Stated problem:
Rewrite the lines below, swapping "Screen dimensions" for "Screen size" wherever it occurs and leaving everything else unchanged.

Dataset excerpt:
::::::::::

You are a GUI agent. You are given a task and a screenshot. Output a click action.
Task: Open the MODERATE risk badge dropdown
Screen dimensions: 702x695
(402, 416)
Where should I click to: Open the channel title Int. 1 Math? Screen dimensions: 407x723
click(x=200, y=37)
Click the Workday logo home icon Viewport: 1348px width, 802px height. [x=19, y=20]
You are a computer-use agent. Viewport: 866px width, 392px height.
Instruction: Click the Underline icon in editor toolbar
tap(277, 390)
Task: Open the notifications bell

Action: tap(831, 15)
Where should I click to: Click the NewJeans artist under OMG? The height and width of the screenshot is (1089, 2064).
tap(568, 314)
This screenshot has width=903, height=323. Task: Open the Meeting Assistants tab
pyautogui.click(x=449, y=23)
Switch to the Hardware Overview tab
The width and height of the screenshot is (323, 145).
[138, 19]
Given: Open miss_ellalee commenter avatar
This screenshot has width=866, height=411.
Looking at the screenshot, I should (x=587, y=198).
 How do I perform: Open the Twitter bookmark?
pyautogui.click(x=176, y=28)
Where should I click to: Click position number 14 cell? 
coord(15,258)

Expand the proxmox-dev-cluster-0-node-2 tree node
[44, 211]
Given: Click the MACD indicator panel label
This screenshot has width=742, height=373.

::::::::::

Answer:
You are a GUI agent. You are given a task and a screenshot. Output a click action.
Task: Open the MODERATE risk badge dropdown
Screen size: 702x695
(402, 416)
Where should I click to: Open the channel title Int. 1 Math? Screen size: 407x723
click(x=200, y=37)
Click the Workday logo home icon Viewport: 1348px width, 802px height. [x=19, y=20]
You are a computer-use agent. Viewport: 866px width, 392px height.
Instruction: Click the Underline icon in editor toolbar
tap(277, 390)
Task: Open the notifications bell

Action: tap(831, 15)
Where should I click to: Click the NewJeans artist under OMG? The height and width of the screenshot is (1089, 2064).
tap(568, 314)
This screenshot has width=903, height=323. Task: Open the Meeting Assistants tab
pyautogui.click(x=449, y=23)
Switch to the Hardware Overview tab
The width and height of the screenshot is (323, 145).
[138, 19]
Given: Open miss_ellalee commenter avatar
This screenshot has width=866, height=411.
Looking at the screenshot, I should (x=587, y=198).
 How do I perform: Open the Twitter bookmark?
pyautogui.click(x=176, y=28)
Where should I click to: Click position number 14 cell? 
coord(15,258)

Expand the proxmox-dev-cluster-0-node-2 tree node
[44, 211]
Given: Click the MACD indicator panel label
This screenshot has width=742, height=373.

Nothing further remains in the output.